Aさんが受け取れるのは、夫が払ってくれていた国民年金と、自身がパートで加入した厚生年金を合わせた、年額61万円(月額約5.1万円)の老齢年金のみ。少ない金額でしたが、それでも夫が保険料を払ってくれたことに、Aさんは心から感謝しました。
しかし、近年の物価高騰で、その年金額では到底暮らしていけません。「長く働かなければ……」と心に決めますが、仕事を辞めたあとのことを考えると、通帳と夫の写真を前に、不安で胸が押しつぶされそうでした。
緑色の封筒に救われる
そんな矢先、Aさんは持病の腰痛が悪化し、仕事を辞めざるを得なくなります。収入は月額5.1万円の年金のみ。公営住宅の家賃を払うと、手元にはほとんど残りません。貯金を切り崩しながら、月3万円ほどで生活しようと必死に切り詰めました。
気丈に振る舞っていたAさんでしたが、無理がたたり、自治体のサポートで無料受診した健康診断では「栄養失調」と診断されてしまいます。

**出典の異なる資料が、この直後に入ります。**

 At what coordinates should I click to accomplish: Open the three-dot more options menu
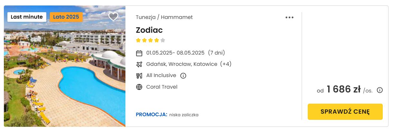289,18
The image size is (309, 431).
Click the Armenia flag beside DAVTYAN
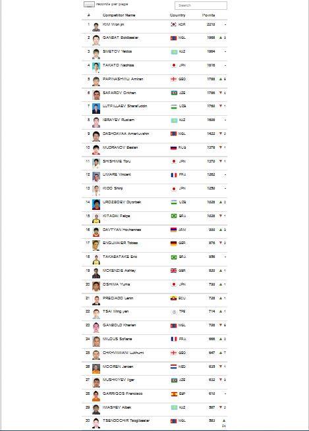pos(174,230)
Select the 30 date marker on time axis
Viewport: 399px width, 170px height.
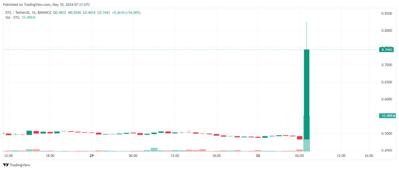257,155
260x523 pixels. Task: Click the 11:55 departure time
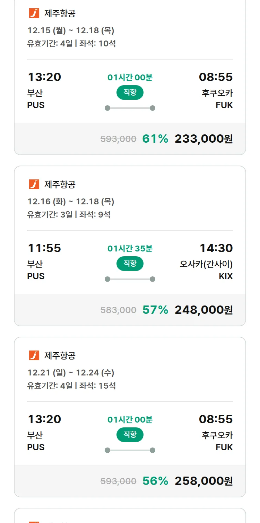tap(44, 248)
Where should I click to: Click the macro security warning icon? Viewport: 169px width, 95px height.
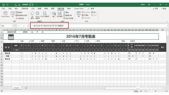click(16, 18)
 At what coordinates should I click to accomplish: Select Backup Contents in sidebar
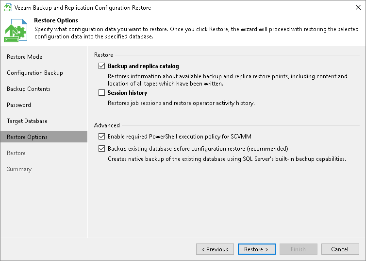coord(29,89)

そんなある日、ポストに日本年金機構から1通の「緑色の封筒」が届きました。封を開けてみると、入っていたのは「年金生活者支援給付金請求書」。
年金生活者支援給付金の支給要件
年金生活者支援給付金は、年金を受給している65歳以上の人で、支給要件をすべて満たしている人に支給されるとのことです。
(2)同一世帯の全員が市町村民税非課税
(3)前年の年金収入金額とその他の所得の合計が806,700円以下(昭和31年4月1日以前生まれの人)
ただし、上記の要件に、障害年金・遺族年金等の非課税収入は含まれません。なお、80万6,700円を超え90万6,700円以下である人は、「補足的老齢年金生活者支援給付金」が支給されます(2025年度額)。また、日本国内に住所がないとき、年金が全額支給停止のとき、刑事施設等に拘禁されているときは支給されません。
年金生活者支援給付金は、公的年金等の収入やその他の所得額が所得基準額以下の年金受給者の生活を支援するために、年金に上乗せして支給される給付金制度です。Aさんは仕事を辞め、収入が年金のみとなり、新たに年金生活者支援給付金の支給対象となったため届いたようです。